## Dataset content
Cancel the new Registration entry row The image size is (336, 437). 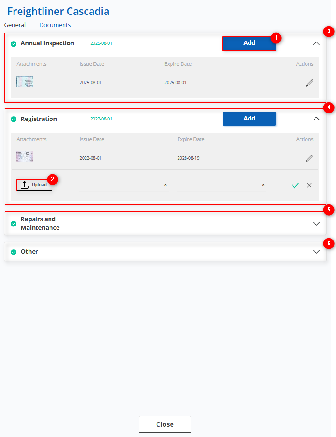click(x=309, y=185)
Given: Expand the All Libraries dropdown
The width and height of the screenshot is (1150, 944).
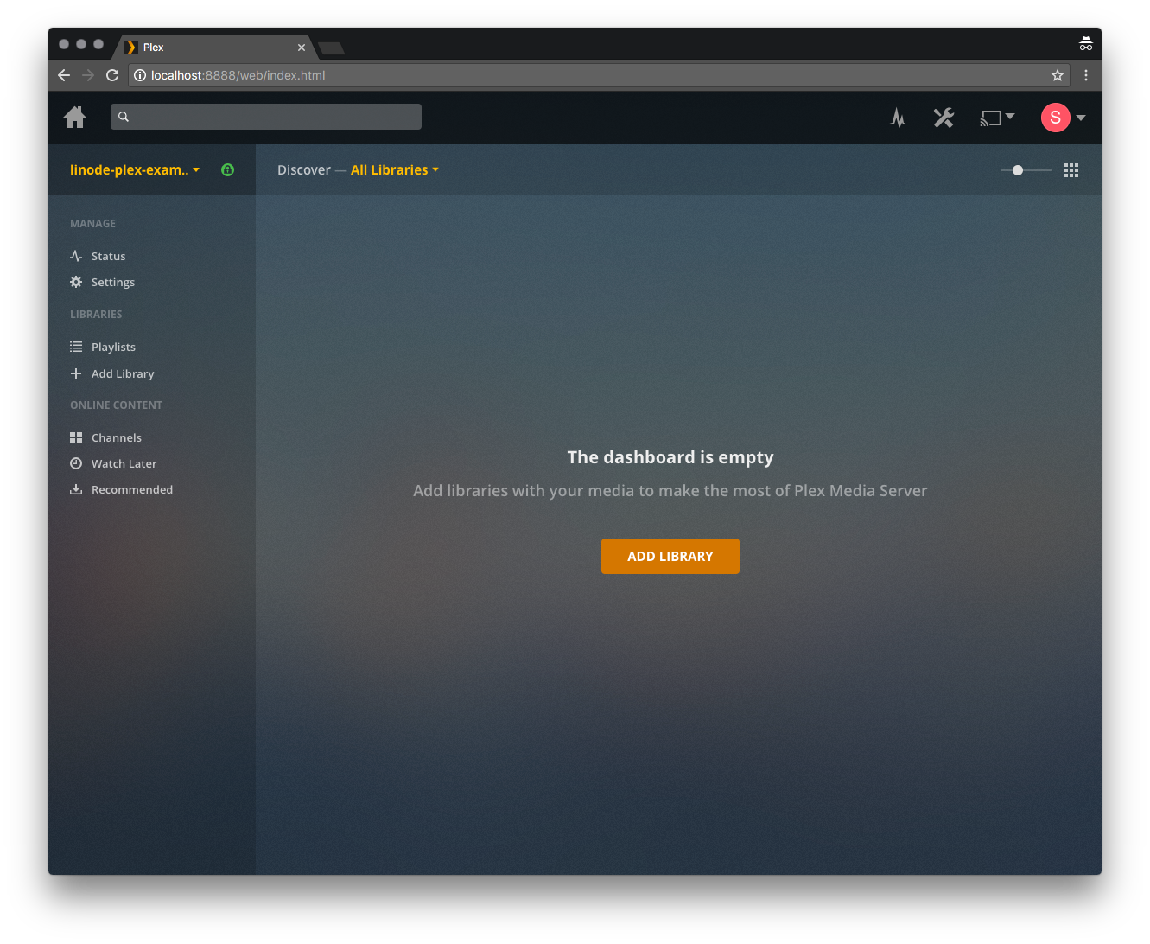Looking at the screenshot, I should click(395, 170).
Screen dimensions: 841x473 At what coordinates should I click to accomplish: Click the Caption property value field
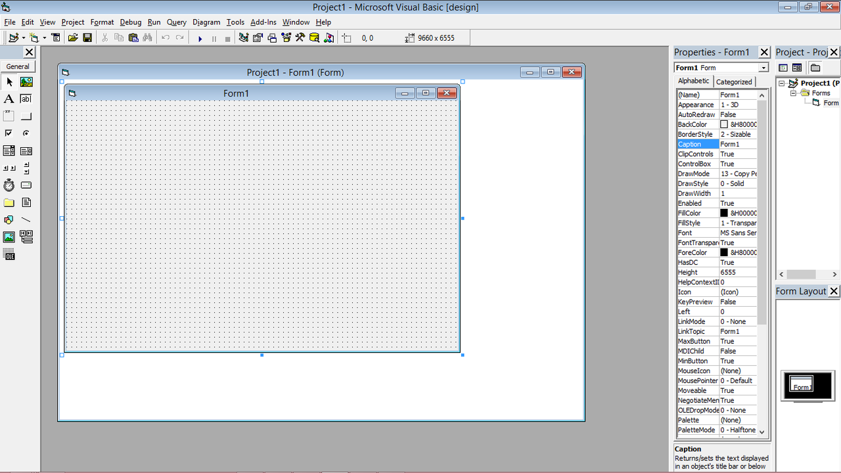pos(738,144)
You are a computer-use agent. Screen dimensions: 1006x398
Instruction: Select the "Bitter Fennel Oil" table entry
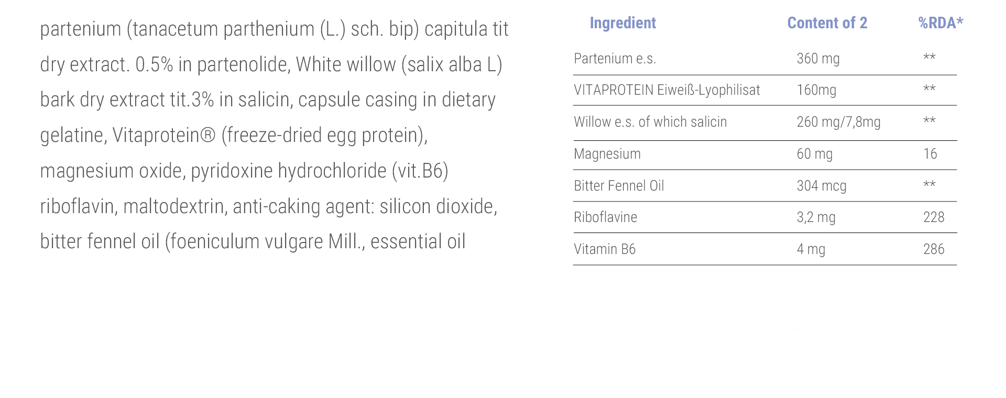coord(619,186)

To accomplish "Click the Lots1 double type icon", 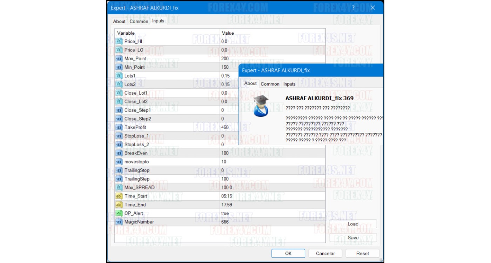I will point(119,76).
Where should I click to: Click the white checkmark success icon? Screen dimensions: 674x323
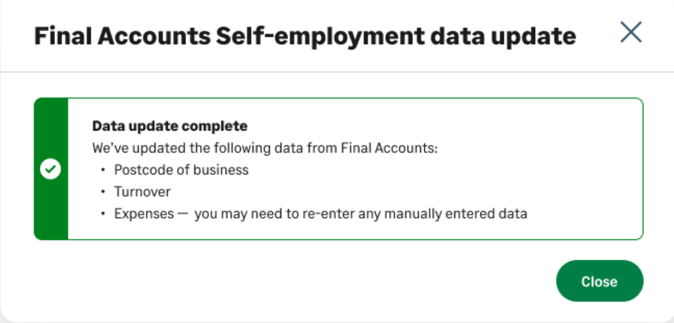[x=51, y=169]
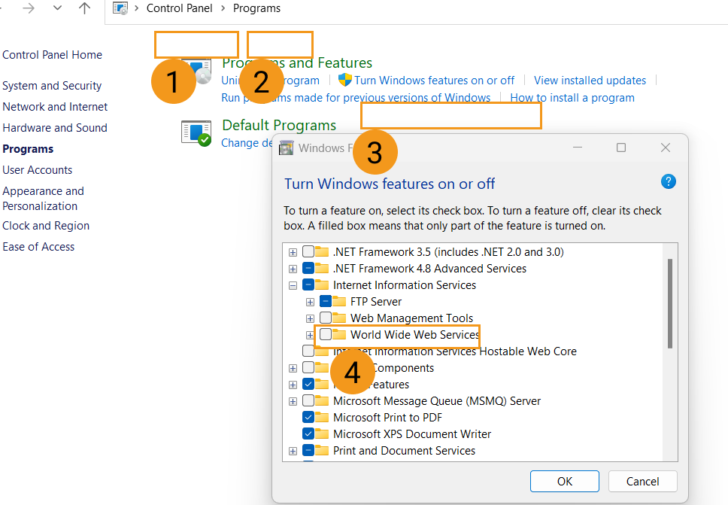
Task: Click the Control Panel address bar icon
Action: coord(120,8)
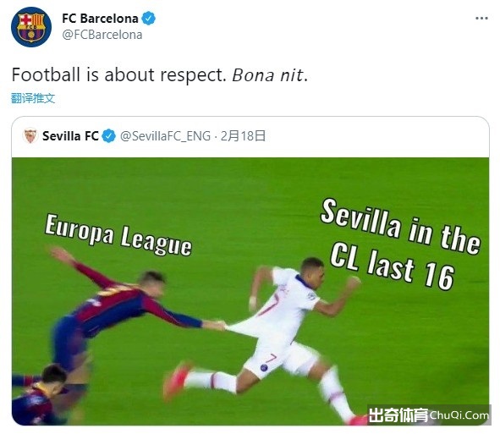
Task: Open the meme image in full view
Action: point(250,291)
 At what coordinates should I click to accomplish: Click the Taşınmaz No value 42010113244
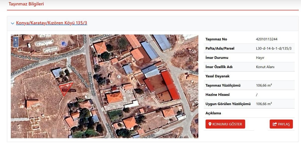[x=267, y=39]
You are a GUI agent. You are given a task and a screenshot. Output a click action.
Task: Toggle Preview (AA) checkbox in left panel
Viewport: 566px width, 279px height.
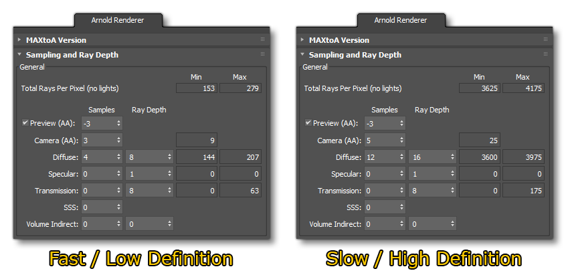[25, 123]
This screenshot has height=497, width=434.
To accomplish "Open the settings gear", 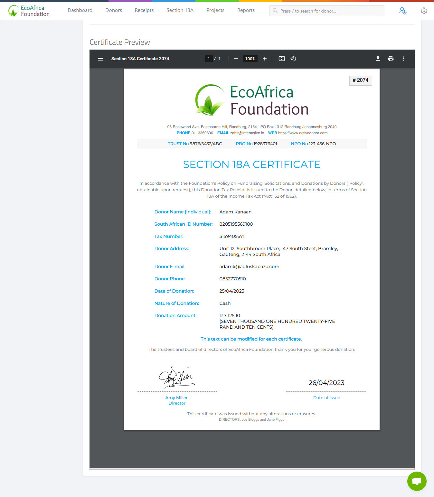I will coord(424,11).
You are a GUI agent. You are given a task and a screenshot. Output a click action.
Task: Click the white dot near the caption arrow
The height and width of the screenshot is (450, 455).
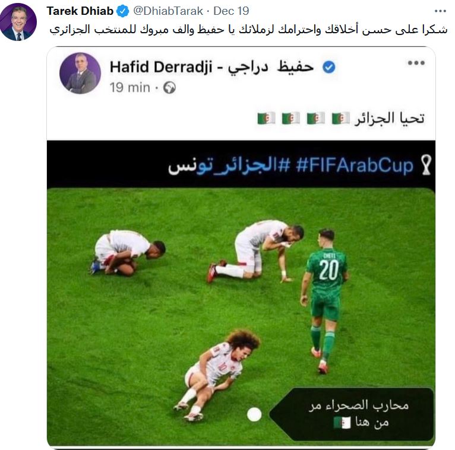[x=254, y=414]
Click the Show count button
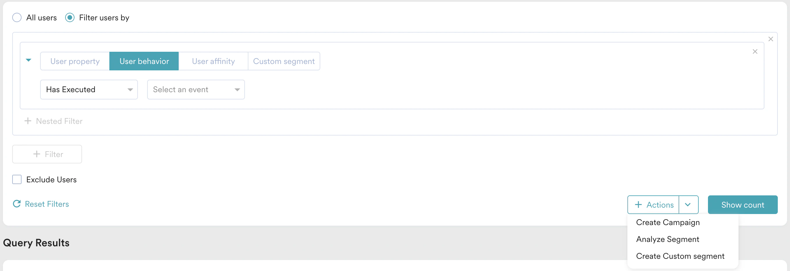 click(743, 204)
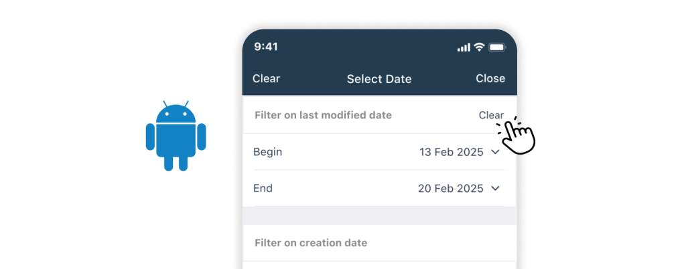Tap the 'Filter on creation date' header
Viewport: 686px width, 269px height.
point(311,242)
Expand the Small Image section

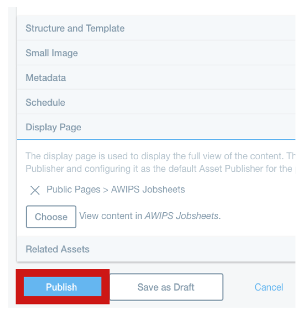(156, 53)
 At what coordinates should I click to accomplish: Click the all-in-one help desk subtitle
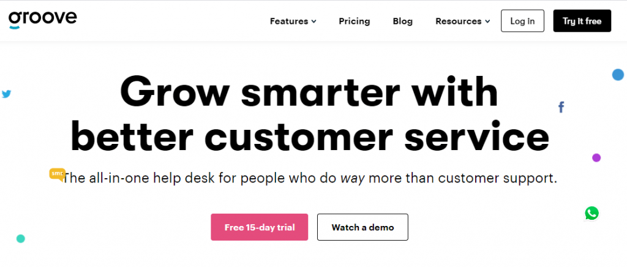[310, 178]
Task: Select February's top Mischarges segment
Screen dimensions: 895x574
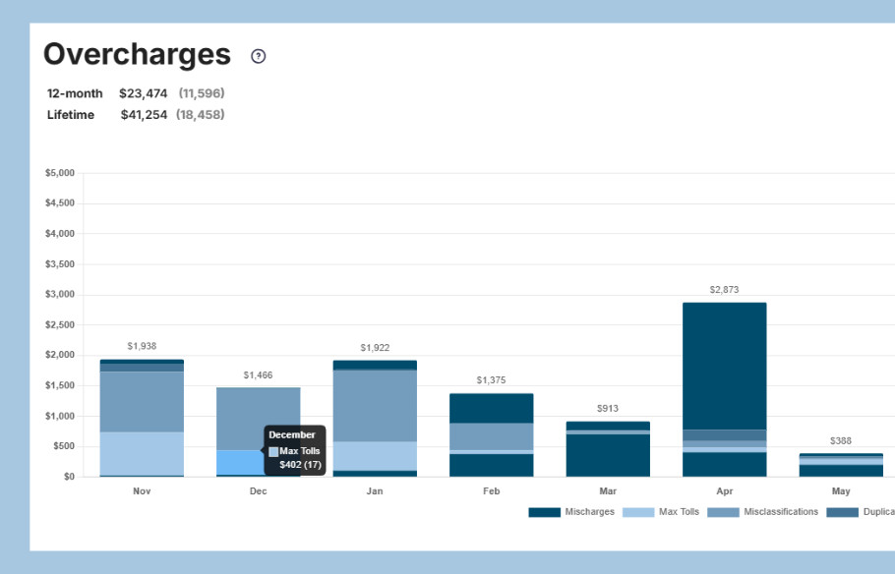Action: point(491,408)
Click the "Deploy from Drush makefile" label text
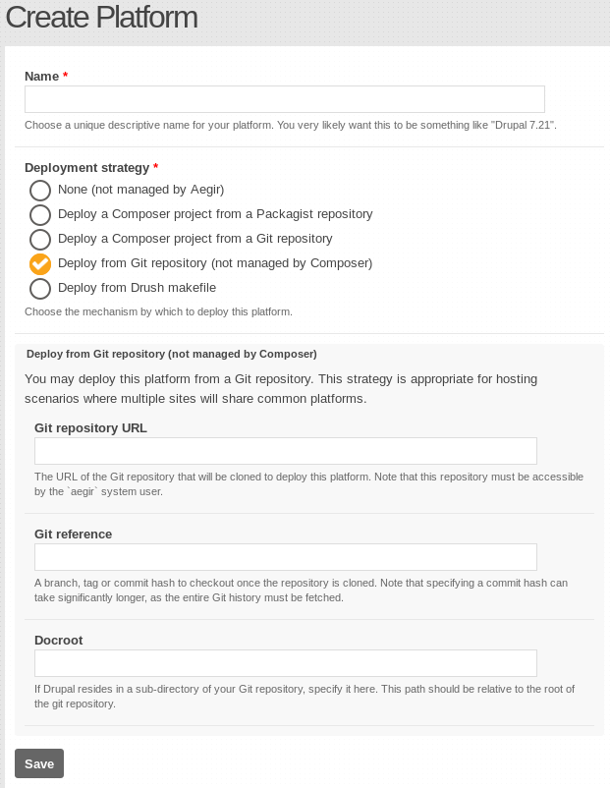 [137, 288]
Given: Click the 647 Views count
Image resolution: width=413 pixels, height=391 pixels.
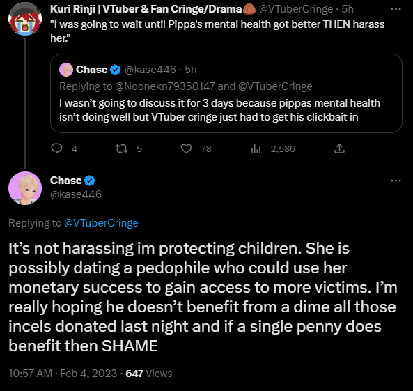Looking at the screenshot, I should [x=149, y=374].
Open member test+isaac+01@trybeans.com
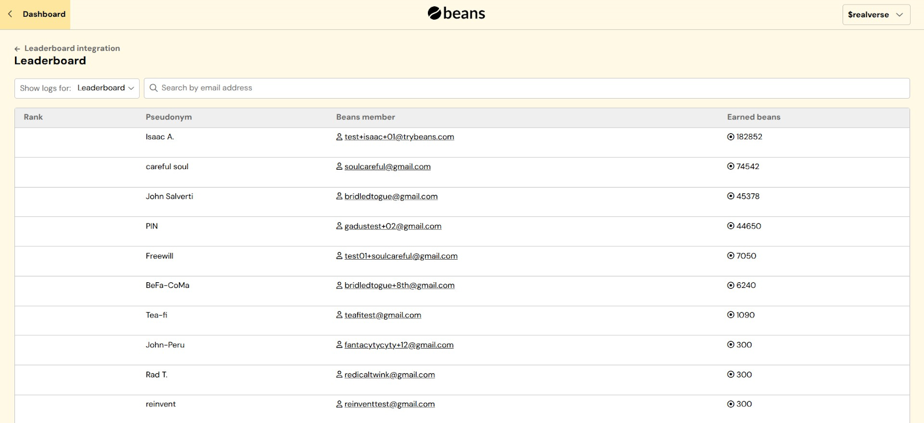This screenshot has width=924, height=423. point(399,137)
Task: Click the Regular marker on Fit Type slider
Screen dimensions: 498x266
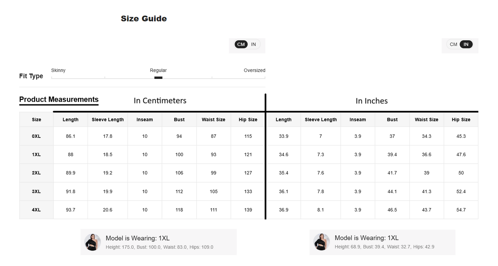Action: coord(158,78)
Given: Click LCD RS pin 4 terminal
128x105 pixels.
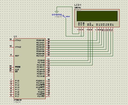Looking at the screenshot, I should point(88,29).
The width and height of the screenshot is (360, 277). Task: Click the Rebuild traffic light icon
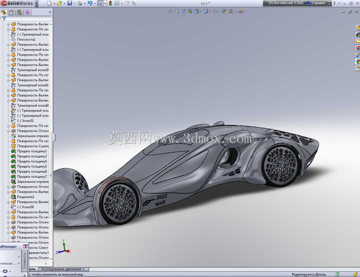[x=110, y=3]
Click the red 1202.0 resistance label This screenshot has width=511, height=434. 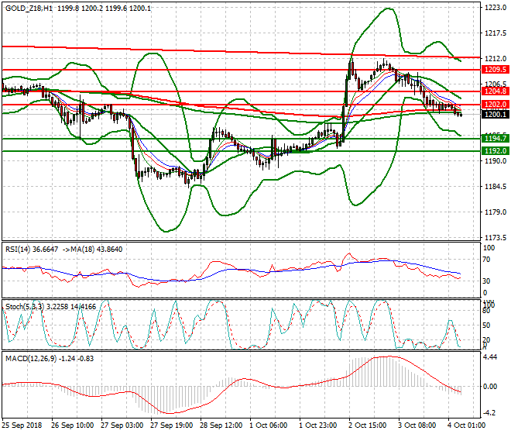tap(494, 104)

## Directions for this task
Each line above from the one containing "Where should I" through the one containing "This screenshot has height=497, width=434." is to be returned verbatim. Nothing else, and no pictures.

## Answer box
Where should I click to: Click the white checkmark success icon? Screen dimensions: 674x323
[x=51, y=169]
Task: Click the Control Panel address bar icon
Action: coord(120,8)
Task: Open the meme image in full view
Action: point(250,291)
 At what coordinates should I click to accomplish: Click the Taşınmaz No value 42010113244
[x=267, y=39]
You are a GUI agent. You are given a task and a screenshot. Output a click action.
Task: Toggle Preview (AA) checkbox in left panel
Viewport: 566px width, 279px height.
[25, 123]
This screenshot has height=497, width=434.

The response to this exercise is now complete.